Bunca kan ter ve gözyaşı içinde toplumsal gerginlikler mühim konumdaki yetkililerin menfaatine alet edildikçe adalet ve hakkaniyet ölçülerine kimse kıymet vermez hale geldi. Ya bizdensin ya şunlardansın, ya bunlardansın. Münferit olursan kurt kapar, kapanlara düşer, avlanırsın.
Buralar böyle işte. Herkesin kendi yaşam konforuna uygun bir biz örgütü var. Korunaklı mahallesi. Hangi biz'e dahil olursan ol, arkanı kollayacak, sırtını yaslayacağın bir cemiyet bulunur. Ölçü bellidir: “Bizden isen hak sendedir.”
Haksızlık yapmışsan da sırf bu biz örgütüne ait olduğun için seni savunan, koruyan dostlar bulunur. Ama seni savunmak uğruna mağdur ettiğin kişileri suçlu çıkarmaya ant içmiş dostlardır bulduklarının çoğu. Suçuna ortak olmak suretiyle sergilerler seninle dayanışmayı. Adalete ve insanlığın gönlüne davet etmeye, nasihat etmeye, tevhidî bir bakışla seni hakka yöneltmeye odaklı değildirler çoğunlukla.

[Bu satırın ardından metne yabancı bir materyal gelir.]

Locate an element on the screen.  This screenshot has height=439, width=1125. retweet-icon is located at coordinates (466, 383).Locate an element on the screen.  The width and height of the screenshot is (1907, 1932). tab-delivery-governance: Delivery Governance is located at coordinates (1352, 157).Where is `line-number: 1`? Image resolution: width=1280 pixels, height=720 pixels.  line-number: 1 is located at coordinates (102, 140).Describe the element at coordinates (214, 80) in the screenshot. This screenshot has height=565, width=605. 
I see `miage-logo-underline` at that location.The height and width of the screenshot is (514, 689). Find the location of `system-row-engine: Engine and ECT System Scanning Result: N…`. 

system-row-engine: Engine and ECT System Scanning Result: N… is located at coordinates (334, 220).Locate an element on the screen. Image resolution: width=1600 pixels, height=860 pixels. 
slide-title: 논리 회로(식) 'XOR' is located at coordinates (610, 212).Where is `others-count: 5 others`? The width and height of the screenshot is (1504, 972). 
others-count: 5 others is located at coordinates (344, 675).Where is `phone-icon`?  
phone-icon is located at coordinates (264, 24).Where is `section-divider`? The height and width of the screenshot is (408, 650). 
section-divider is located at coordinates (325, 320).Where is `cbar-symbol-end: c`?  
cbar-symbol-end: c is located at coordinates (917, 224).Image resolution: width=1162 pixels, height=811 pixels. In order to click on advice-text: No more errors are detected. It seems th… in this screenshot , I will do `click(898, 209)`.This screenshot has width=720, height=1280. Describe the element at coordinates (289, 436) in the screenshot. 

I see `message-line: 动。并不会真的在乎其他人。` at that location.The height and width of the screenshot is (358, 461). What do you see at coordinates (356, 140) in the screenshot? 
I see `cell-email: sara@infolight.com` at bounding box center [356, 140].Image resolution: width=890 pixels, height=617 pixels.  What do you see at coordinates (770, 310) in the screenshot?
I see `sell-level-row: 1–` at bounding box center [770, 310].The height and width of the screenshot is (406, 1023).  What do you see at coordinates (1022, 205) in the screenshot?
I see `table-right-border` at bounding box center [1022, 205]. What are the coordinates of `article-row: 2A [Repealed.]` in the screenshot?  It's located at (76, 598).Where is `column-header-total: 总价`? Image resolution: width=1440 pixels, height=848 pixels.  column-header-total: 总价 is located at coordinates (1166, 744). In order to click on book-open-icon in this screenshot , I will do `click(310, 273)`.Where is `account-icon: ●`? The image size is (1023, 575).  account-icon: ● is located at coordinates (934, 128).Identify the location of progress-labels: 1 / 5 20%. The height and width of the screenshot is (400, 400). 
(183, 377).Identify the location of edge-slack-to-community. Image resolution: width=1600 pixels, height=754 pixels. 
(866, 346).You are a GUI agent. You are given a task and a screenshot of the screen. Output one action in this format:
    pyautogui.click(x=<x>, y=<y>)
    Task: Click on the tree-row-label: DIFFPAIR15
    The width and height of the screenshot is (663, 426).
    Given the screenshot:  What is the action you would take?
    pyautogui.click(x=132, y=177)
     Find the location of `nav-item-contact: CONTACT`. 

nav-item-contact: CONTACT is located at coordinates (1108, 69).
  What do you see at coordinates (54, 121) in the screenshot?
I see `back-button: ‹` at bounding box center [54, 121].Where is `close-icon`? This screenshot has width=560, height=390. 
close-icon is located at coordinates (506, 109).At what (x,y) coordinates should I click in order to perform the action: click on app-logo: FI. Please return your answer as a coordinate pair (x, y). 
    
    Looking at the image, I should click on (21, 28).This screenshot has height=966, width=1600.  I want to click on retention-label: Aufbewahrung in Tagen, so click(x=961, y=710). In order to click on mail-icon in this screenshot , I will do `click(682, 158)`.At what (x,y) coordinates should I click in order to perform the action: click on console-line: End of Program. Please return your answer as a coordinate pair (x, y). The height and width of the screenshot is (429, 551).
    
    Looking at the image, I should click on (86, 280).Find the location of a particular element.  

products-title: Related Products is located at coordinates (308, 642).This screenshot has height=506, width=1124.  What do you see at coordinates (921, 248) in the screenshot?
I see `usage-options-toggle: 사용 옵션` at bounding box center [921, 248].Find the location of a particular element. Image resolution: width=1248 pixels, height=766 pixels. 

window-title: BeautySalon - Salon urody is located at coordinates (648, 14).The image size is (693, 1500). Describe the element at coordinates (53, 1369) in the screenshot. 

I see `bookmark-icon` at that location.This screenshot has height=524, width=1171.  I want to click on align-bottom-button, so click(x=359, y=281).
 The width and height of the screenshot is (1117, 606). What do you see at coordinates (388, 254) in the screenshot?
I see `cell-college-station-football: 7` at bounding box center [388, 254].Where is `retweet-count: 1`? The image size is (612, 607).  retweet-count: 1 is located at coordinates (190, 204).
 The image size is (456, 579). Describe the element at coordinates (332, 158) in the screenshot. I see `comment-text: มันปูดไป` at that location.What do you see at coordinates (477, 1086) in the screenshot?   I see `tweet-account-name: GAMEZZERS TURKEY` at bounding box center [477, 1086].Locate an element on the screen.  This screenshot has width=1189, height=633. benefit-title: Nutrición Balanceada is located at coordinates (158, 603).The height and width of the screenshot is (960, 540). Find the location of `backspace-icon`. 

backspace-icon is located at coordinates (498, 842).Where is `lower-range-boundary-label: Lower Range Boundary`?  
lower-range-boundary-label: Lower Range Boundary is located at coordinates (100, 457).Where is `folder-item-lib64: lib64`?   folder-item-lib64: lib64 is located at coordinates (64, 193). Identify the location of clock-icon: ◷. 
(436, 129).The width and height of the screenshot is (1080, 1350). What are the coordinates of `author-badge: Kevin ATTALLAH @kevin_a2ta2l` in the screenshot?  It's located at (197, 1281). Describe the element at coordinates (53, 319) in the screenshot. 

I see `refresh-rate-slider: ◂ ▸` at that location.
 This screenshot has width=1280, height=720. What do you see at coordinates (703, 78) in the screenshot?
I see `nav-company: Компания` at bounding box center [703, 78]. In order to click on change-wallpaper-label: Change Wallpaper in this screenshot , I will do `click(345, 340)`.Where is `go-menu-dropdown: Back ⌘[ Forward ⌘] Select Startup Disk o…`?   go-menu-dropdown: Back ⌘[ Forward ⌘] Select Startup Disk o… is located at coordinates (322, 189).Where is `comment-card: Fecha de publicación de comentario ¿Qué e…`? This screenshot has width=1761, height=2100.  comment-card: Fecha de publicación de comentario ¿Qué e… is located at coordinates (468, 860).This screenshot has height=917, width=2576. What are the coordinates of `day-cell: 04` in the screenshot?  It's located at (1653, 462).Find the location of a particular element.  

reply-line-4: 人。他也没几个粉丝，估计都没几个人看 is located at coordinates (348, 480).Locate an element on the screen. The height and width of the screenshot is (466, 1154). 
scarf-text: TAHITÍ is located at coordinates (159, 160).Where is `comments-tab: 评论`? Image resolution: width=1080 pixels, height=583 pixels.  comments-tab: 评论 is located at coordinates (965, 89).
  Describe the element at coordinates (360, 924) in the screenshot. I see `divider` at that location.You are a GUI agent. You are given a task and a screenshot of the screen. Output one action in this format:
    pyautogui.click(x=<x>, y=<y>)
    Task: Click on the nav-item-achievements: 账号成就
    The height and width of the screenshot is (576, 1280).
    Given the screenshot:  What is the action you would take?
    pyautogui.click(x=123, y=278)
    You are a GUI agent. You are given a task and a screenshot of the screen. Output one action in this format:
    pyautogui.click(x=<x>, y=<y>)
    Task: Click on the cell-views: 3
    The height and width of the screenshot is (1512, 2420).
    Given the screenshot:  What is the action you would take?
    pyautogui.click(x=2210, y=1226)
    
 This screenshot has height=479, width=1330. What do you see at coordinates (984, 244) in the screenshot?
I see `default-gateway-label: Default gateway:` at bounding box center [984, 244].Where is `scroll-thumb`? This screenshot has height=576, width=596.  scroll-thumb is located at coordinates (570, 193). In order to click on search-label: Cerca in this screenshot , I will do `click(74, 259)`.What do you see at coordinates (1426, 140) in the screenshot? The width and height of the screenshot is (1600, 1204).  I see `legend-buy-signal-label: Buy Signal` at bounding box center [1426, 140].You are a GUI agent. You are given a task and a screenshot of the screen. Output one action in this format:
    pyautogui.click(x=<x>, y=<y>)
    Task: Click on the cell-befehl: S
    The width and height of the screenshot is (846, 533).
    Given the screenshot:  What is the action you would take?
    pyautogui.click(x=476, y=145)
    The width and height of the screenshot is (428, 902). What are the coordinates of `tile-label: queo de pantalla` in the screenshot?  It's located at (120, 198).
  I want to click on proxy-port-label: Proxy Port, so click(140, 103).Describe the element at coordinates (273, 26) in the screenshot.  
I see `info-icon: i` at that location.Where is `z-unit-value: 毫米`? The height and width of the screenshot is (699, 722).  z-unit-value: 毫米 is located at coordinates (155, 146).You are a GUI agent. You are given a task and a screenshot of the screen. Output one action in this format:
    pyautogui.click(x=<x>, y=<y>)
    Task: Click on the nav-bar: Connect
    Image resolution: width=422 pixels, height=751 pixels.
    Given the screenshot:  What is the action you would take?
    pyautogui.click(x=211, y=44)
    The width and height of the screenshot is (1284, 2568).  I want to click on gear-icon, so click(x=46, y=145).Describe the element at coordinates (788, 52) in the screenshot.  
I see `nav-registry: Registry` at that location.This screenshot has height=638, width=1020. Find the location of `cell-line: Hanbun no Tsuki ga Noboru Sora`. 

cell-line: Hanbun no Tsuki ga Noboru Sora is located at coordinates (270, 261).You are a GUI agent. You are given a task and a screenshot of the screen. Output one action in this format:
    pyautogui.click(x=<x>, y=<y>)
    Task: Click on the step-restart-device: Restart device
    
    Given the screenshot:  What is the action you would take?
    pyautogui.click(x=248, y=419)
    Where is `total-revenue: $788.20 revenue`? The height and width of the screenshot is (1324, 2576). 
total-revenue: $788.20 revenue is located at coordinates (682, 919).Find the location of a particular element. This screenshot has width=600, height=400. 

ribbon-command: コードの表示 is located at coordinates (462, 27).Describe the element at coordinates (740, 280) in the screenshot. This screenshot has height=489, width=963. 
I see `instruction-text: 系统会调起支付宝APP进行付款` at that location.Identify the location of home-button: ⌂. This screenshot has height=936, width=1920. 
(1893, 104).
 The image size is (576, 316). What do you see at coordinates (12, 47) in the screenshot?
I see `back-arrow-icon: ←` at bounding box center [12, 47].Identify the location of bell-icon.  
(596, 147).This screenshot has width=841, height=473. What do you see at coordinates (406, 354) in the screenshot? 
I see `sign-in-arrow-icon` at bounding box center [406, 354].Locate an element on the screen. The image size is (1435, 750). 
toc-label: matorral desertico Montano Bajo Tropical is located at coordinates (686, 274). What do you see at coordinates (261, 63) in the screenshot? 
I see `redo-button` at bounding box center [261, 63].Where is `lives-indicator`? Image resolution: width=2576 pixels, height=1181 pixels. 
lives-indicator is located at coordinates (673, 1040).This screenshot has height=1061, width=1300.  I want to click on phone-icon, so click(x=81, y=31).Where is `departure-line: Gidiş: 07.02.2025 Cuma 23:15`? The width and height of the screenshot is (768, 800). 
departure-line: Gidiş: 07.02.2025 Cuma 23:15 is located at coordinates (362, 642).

Yaptığın zulüm biz'in içinde mazur görülür, üstü örtülür, birlik ve dayanışma ruhunu bu şekilde sergileyen vicdanlar da rahat eder. “O bizden değil mi, tabii ki sonuna kadar onu savunuruz! Varsın gözümüzün önünde haksız yere ona buna hakaret etsin, iftira atsın“ vesaire.